Section I · 1800s–1960s

The Dawn of Statistical Learning

From Gauss's least squares to Rosenblatt's perceptron — mathematics lays the foundation for machine intelligence.

1805

Linear Regression Paper

Legendre & Gauss's method of least squares — fit a straight line to scattered data by minimizing the sum of squared errors.

The mathematical foundation for all optimization-based learning; directly leads to Adaline and modern Backpropagation.
y = wx + b   minimize Σ(yᵢ - (wxᵢ + b))²
1812

Bayes' Theorem Paper

Update your belief based on new evidence. Prior × likelihood → posterior. The core framework of probabilistic inference.

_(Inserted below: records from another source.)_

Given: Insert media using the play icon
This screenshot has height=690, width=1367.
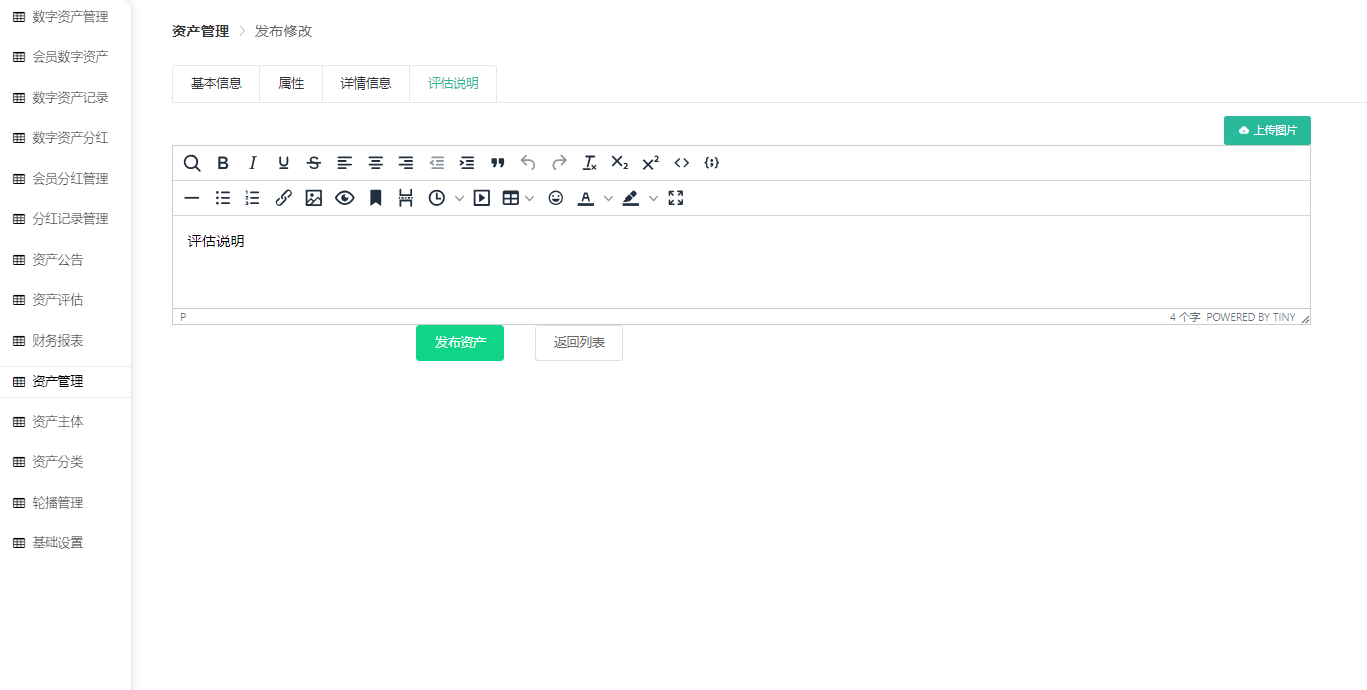Looking at the screenshot, I should click(x=481, y=198).
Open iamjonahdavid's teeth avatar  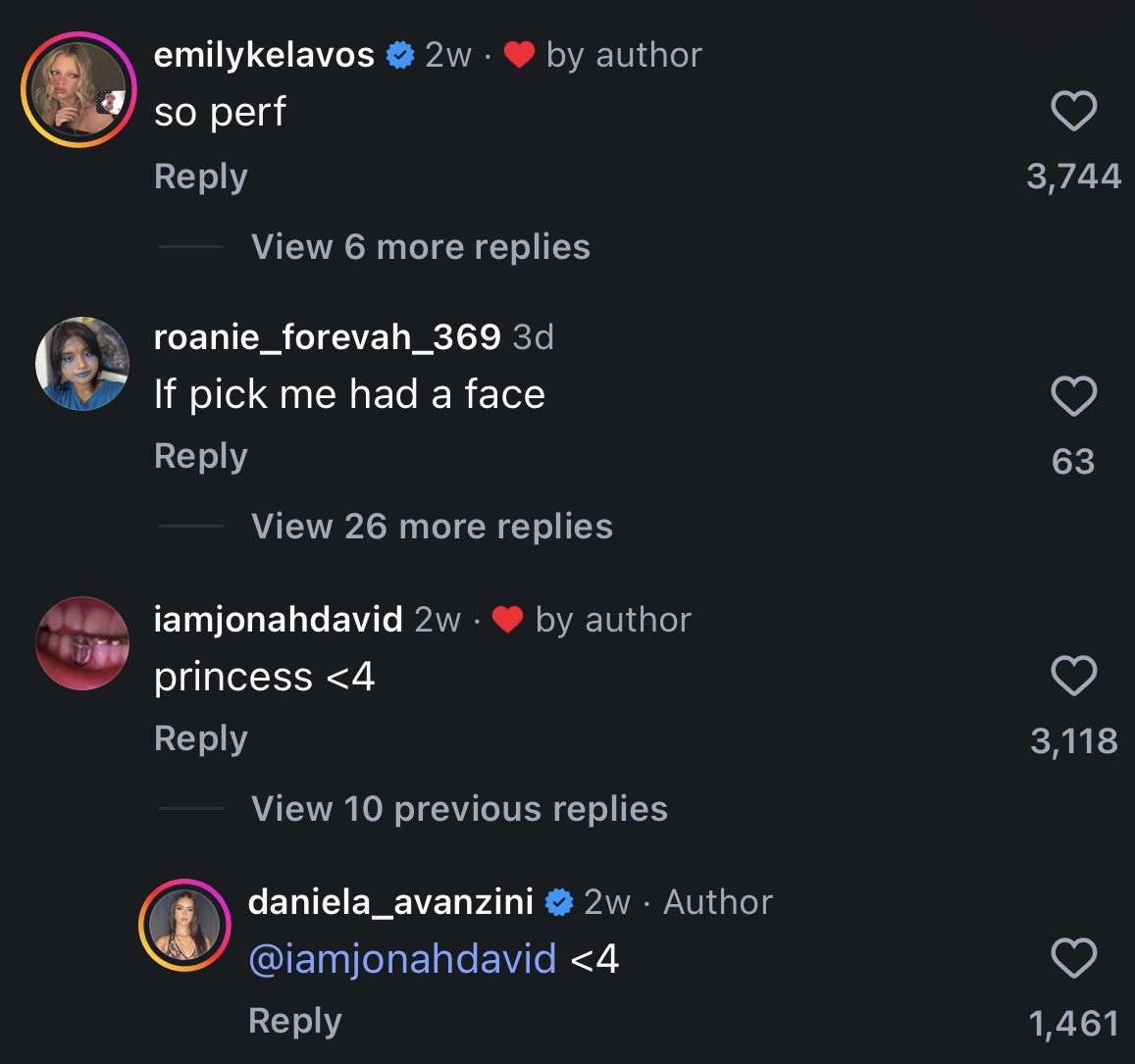pos(82,642)
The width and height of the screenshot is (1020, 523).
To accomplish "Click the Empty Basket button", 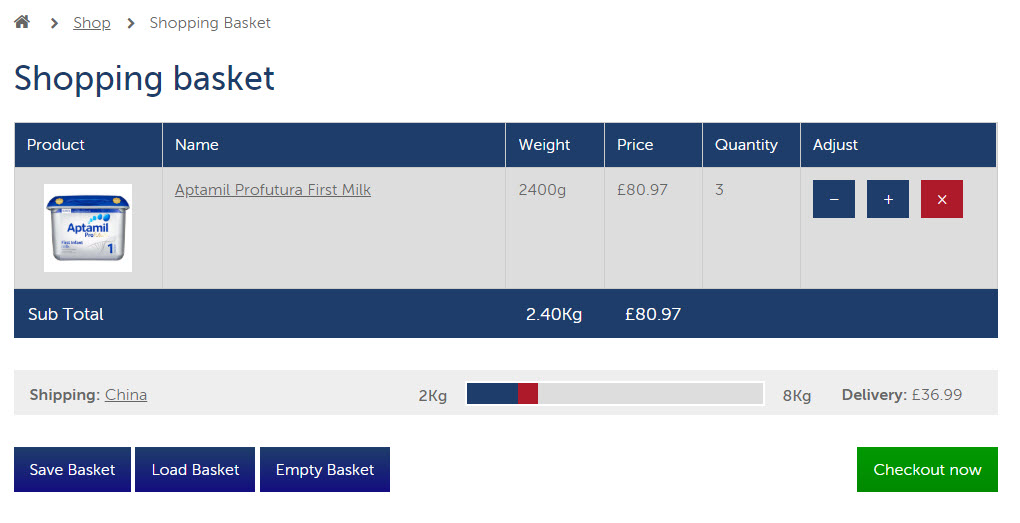I will coord(325,470).
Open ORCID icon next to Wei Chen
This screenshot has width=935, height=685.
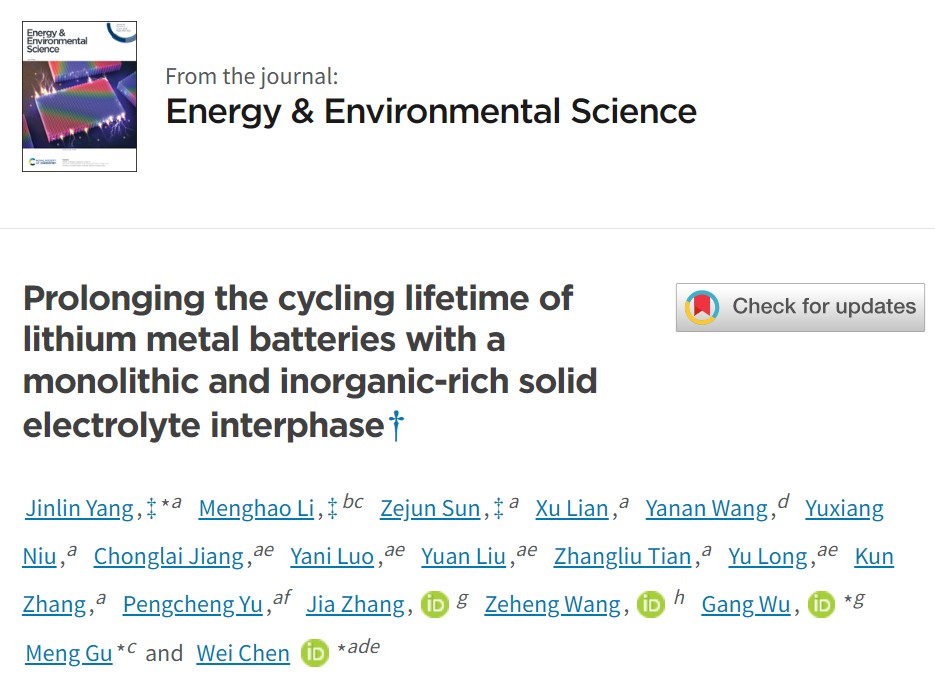tap(314, 654)
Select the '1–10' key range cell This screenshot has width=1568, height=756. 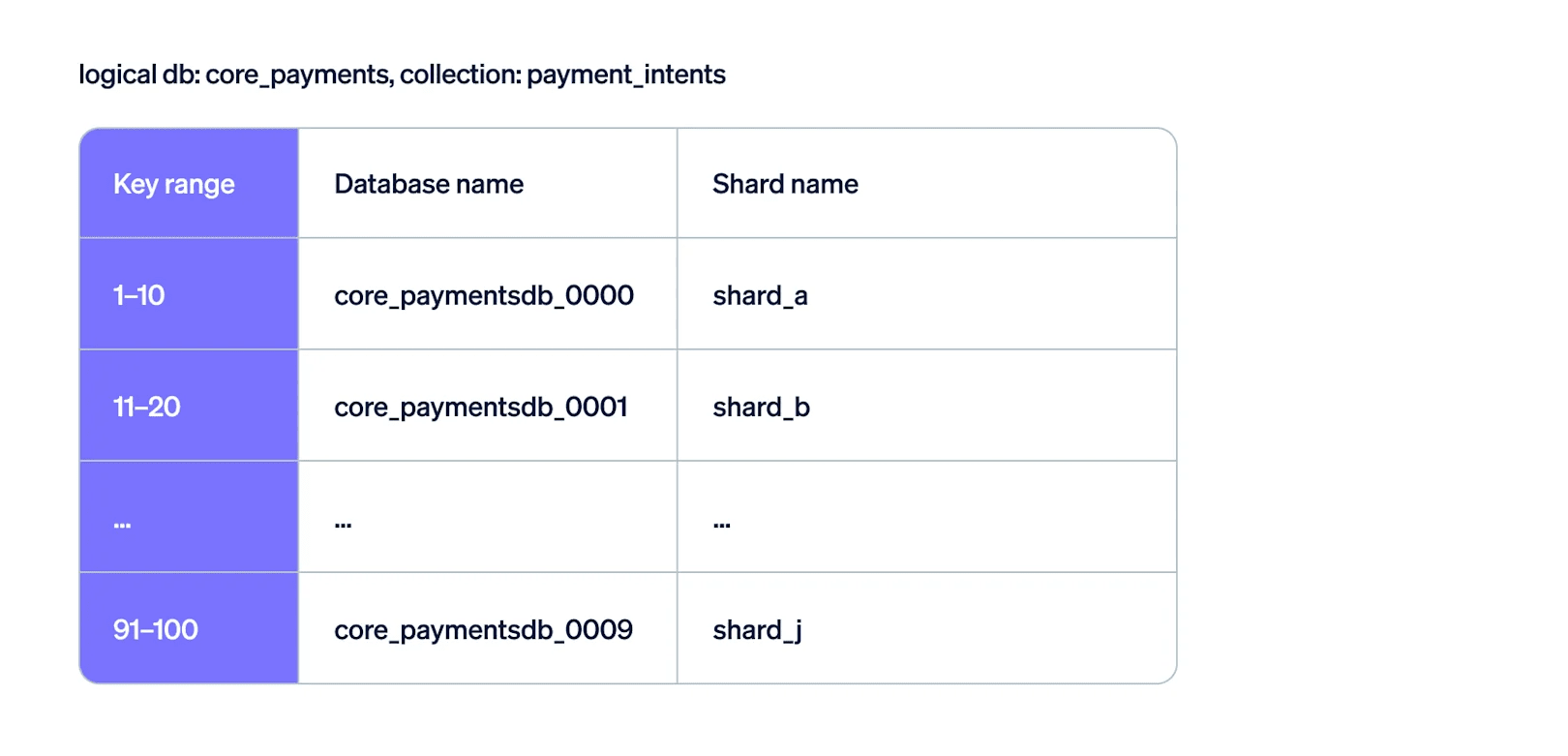[x=139, y=295]
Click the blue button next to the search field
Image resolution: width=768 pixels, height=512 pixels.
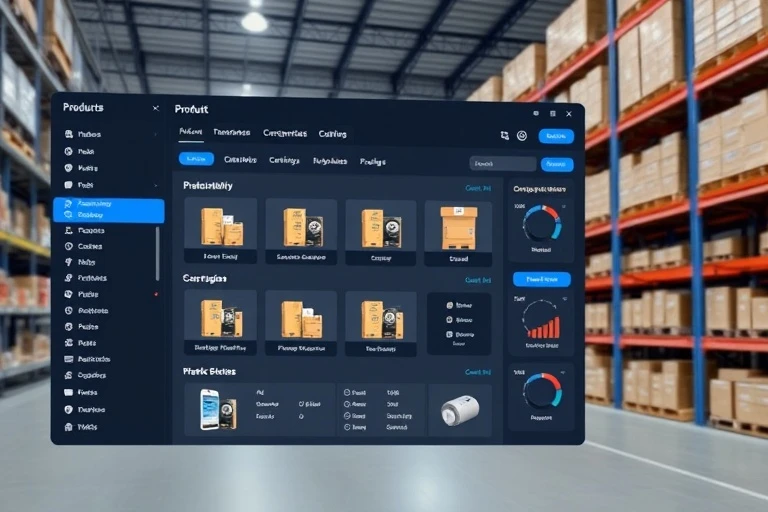(x=557, y=164)
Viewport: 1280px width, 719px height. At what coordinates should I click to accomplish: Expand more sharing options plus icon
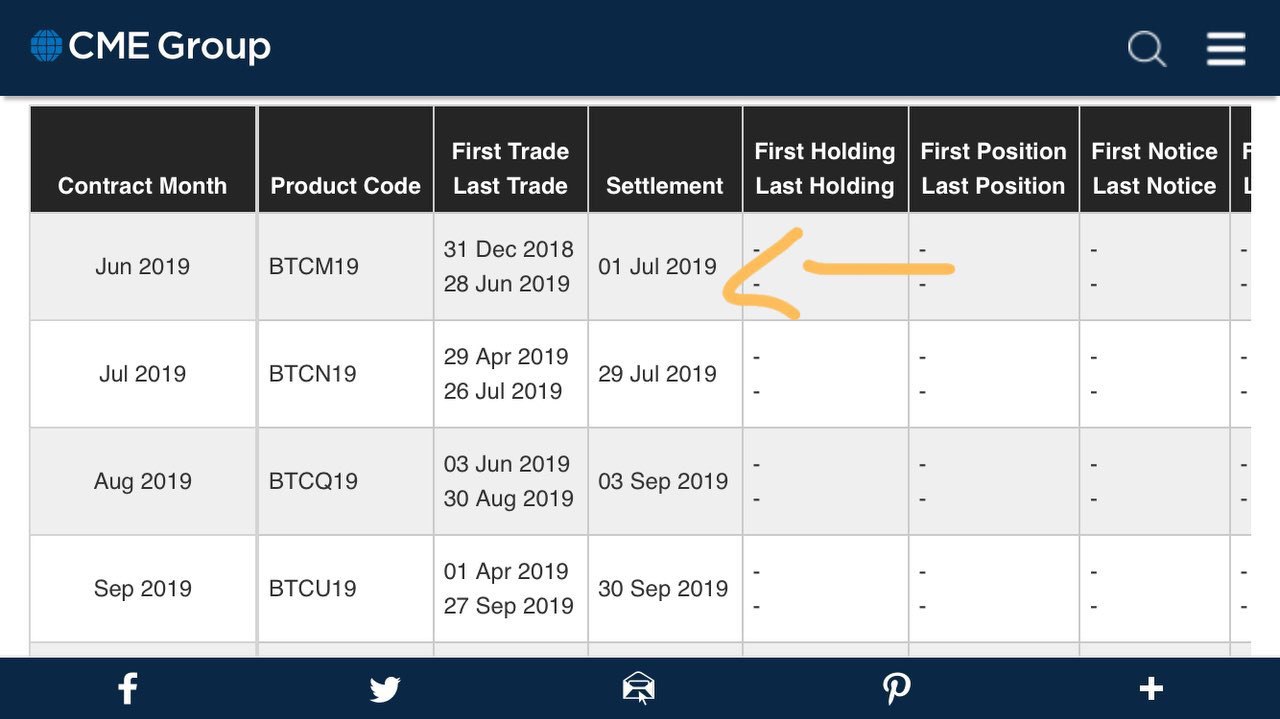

The foundation of probabilistic reasoning; directly enables Naive Bayes classifiers and GMM+EM clustering.
P(A|B) = P(B|A)·P(A) / P(B)   posterior = likelihood × prior / evidence
1906

Markov Chain Paper

Memoryless state transitions — the next state depends only on the current state. Cornerstone of HMM, MCMC, and PageRank.

Inspires sequential modeling; its memoryless limitation motivates RNN (which adds memory) and Boltzmann Machine sampling.
P(Xₙ₊₁|Xₙ,Xₙ₋₁,...) = P(Xₙ₊₁|Xₙ)   memoryless property
1958

Perceptron Paper

Rosenblatt's first artificial neuron that could learn from data. Computes weighted sum of inputs; output 1 if above threshold, 0 otherwise.

Builds on Linear Regression with a step activation; its linear-only limitation is fixed by Adaline and later Backpropagation.
y = step(w·x + b)   update: w += η(target - y)·x
1960

Adaline Paper

Widrow & Hoff's adaptive linear neuron — unlike the Perceptron, Adaline computes error before the activation function, enabling true gradient descent (LMS rule). The decision boundary glides smoothly into place!

Improves on Perceptron by using continuous gradient descent instead of discrete updates; the LMS rule directly inspires Backpropagation.
z = w·x + b   Δw = η(target − z)·x   error on raw output, not after step()